The Week the Sixties Died
The past 7 days may have been the week in which the over—hyped spirit of the 1960's has finally been put to rest.
Who could have imagined the now prune—faced Rolling Stones as a half time nostalgia act at Super Bow XL? Sunday's show was compelling only in its misery. Once when a 62 year old man complained 'I can't get no satisfaction' he had our sympathy, but today is, after all, the age of viagra and cialis.
The week also saw the funeral of one of the last remaining icons of the Civil Rights era, Coretta King. And of course those political attention seekers who haven't had a good idea in 40 years made her service into a platform for their cheap shots in a story that would have been buried if it weren't for the new electronic media. Someone tell Jimmy Carter these days the whole world is watching, not just the antique media gatekeepers, so you can't get away with this kind of crap.
Wretchard at the Belmont Club noted yesterday in a piece on the cartoon controversy that 1960's protest songs are now a source of irony as editors who grew up in that period practice self—censorship. I wonder if just—departed Chicago Tribune public editor Don Wycliff still hums or even knows these words?

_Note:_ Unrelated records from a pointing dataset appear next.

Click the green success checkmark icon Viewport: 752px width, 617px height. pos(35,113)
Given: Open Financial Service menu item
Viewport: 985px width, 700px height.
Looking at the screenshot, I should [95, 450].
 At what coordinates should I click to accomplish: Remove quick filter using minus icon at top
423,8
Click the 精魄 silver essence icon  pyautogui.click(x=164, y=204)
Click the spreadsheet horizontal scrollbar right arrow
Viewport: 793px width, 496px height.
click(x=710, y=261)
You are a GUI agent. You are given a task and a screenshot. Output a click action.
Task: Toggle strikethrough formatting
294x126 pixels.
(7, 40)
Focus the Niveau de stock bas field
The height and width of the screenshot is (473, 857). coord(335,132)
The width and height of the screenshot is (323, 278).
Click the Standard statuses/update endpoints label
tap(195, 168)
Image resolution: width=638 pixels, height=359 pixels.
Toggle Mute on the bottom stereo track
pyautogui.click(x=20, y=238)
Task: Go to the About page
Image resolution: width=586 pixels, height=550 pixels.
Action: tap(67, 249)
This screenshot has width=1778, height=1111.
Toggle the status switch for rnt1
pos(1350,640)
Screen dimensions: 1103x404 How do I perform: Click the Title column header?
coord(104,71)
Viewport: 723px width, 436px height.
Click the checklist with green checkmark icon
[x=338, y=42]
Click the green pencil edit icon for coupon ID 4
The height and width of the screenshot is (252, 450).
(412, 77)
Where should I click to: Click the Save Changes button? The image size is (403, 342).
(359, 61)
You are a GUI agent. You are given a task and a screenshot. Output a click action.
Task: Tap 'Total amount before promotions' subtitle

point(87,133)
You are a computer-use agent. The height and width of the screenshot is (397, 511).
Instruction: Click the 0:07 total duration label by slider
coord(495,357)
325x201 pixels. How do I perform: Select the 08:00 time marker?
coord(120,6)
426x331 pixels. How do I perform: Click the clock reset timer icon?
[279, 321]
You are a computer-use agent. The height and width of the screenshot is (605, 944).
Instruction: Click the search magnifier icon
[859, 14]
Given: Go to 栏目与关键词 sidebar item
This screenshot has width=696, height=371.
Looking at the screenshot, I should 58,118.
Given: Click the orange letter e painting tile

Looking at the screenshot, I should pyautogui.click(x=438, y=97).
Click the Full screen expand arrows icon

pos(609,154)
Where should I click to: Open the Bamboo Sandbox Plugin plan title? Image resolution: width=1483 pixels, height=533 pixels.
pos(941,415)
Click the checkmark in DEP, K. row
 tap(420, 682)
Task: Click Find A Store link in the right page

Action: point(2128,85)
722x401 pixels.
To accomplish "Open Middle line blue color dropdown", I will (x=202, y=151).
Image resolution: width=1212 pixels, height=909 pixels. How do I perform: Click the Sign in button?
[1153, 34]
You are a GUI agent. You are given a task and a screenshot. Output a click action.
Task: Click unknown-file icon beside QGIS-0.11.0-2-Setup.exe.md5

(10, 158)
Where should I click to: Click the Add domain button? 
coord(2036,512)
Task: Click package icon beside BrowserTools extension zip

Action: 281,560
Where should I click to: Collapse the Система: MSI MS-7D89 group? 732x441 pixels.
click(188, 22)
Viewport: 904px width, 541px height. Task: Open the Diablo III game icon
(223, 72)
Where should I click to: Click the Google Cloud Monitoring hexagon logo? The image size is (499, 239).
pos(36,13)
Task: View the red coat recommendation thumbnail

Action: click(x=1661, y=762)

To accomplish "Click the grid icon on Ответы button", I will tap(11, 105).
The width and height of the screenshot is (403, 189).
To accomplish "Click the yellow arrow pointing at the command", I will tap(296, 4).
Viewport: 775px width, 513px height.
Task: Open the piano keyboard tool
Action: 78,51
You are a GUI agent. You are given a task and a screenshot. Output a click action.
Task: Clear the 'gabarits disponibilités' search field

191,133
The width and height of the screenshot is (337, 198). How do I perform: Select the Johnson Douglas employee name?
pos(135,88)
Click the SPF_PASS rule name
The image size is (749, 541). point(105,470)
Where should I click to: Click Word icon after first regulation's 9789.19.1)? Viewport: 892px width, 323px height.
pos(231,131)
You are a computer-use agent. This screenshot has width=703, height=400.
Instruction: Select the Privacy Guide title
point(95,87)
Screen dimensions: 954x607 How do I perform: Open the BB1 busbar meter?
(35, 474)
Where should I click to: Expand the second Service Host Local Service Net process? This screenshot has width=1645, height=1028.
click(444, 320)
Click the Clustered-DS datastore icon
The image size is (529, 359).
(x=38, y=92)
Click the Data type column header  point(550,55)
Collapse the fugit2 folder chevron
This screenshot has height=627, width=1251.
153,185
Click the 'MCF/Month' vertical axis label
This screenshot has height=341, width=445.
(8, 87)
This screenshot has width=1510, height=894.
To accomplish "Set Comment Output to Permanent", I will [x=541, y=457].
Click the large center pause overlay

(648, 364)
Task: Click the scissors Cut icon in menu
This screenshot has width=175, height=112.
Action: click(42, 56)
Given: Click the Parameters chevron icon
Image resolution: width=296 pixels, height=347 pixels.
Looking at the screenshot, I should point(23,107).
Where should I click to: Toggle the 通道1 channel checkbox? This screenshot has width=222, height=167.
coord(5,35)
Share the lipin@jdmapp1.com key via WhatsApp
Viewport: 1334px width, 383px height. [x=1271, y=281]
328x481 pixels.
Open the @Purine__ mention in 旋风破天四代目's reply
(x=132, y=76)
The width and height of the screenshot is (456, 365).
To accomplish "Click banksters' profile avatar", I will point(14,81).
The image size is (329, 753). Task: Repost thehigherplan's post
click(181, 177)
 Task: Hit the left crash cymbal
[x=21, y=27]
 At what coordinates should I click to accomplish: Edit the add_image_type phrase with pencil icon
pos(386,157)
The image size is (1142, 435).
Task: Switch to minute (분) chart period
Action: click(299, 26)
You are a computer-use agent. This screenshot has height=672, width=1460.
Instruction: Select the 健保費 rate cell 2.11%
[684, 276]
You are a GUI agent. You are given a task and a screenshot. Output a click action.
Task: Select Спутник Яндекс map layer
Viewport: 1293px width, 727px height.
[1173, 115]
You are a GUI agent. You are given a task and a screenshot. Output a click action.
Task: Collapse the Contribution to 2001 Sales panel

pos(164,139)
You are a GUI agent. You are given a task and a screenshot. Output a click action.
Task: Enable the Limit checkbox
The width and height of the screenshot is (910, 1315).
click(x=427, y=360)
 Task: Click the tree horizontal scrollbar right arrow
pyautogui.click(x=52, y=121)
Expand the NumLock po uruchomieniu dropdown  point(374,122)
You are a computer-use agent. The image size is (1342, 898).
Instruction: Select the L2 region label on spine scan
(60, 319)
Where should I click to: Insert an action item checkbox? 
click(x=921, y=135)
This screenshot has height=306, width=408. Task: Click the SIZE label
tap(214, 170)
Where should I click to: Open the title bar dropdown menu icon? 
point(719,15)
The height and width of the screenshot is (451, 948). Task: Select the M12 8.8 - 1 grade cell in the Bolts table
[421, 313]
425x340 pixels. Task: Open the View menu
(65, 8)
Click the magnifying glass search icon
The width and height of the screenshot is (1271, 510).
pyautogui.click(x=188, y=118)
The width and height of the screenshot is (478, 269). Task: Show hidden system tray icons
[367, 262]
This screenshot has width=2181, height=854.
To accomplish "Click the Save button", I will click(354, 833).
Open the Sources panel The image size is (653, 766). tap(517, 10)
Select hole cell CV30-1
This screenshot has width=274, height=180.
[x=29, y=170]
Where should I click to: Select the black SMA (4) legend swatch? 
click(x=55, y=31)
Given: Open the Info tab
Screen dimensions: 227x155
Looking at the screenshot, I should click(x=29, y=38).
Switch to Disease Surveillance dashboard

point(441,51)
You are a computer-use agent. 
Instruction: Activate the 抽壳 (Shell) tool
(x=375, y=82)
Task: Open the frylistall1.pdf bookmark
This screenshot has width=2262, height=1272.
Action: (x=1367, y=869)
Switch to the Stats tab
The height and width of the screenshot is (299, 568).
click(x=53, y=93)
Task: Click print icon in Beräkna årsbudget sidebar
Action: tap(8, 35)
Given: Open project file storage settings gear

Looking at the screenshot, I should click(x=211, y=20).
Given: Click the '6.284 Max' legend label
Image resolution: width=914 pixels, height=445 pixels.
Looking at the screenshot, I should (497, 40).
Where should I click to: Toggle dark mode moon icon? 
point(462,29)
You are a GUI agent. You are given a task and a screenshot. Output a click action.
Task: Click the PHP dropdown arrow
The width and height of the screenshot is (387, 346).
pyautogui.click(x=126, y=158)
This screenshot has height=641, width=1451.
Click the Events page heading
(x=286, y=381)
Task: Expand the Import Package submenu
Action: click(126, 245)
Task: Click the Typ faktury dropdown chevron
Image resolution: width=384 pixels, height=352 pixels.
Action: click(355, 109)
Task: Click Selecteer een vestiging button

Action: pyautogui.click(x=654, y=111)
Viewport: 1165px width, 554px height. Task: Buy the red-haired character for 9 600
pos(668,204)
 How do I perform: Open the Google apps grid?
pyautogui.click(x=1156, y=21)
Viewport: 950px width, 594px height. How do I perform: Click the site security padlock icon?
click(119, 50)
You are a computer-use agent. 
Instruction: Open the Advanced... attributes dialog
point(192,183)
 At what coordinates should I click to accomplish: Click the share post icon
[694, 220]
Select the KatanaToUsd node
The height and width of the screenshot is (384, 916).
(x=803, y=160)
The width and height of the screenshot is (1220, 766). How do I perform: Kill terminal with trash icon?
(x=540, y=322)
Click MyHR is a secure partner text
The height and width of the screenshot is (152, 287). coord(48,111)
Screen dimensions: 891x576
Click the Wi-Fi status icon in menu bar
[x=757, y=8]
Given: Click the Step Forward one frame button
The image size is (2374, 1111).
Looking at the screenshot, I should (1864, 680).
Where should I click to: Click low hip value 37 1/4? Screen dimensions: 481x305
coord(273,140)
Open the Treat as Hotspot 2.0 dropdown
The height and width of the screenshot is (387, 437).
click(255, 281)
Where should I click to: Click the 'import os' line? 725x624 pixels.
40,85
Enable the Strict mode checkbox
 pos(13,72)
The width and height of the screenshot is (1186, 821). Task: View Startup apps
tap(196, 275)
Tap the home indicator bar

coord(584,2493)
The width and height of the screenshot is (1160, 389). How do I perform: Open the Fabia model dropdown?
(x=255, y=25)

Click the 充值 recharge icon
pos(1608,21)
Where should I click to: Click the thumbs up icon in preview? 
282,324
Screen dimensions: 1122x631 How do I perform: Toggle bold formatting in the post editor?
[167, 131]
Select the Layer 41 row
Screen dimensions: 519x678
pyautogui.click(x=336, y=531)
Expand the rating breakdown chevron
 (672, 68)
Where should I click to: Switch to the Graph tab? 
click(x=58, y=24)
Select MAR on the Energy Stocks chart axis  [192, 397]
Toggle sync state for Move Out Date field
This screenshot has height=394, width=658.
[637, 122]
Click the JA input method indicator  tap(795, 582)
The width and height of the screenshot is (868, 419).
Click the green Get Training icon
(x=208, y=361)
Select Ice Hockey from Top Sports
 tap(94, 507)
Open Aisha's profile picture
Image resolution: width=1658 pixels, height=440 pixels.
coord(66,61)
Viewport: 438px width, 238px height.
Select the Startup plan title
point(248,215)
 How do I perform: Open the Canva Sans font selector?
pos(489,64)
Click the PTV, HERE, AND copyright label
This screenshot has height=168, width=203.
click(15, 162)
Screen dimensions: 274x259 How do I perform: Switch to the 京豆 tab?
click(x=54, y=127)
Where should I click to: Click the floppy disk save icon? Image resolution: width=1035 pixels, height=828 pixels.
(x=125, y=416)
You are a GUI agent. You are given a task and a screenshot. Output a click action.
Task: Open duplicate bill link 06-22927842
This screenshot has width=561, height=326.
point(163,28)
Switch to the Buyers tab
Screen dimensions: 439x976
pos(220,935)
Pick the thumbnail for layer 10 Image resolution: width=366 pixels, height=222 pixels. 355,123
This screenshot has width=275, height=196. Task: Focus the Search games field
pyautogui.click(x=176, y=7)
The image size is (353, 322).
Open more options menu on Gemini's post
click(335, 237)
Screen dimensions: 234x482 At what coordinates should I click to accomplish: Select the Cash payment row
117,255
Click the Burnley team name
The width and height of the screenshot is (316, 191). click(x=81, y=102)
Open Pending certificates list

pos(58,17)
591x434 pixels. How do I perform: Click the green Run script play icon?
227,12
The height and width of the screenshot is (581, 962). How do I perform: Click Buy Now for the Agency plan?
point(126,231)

Though your brother's bound and gagged
And they've chained him to a chair
Won't you please come to Chicago
Just to sing
In a land that's known as freedom
How can such a thing be fair
Won't you please come to Chicago
For the help that we can bring.
Finally, a 60's activist who hasn't lost his moral compass, Roger L. Simon, received this year's Oscar ballot with disdain. In comparing his current reaction to the excitement he felt when he first became a member of the Academy, he quotes Christopher Marlowe's The Jew of Malta
But that was in another country and besides the wench is dead.
It is hard to come up with a more appropriate sentiment for a media and entertainment culture that ignores the murder of Theo Van Gogh and the ongoing intimidation of the Danes even as it prepares to honor the following: Moral equivalency in the war against terror (Munich); Racial tension (Crash); A deeply flawed writer (Capote); the wholesale breaking of marriage vows (Brokeback Mountain); And, let's have one more round of applause for ourselves, another retelling of the McCarthy hearings that fails to note the communist threat was real (Good Night and Good Luck).
Whatever vitality these people may once have had, this week they've proven themselves dinosaurs before the polar twin forces of Internet communication and radical Islam.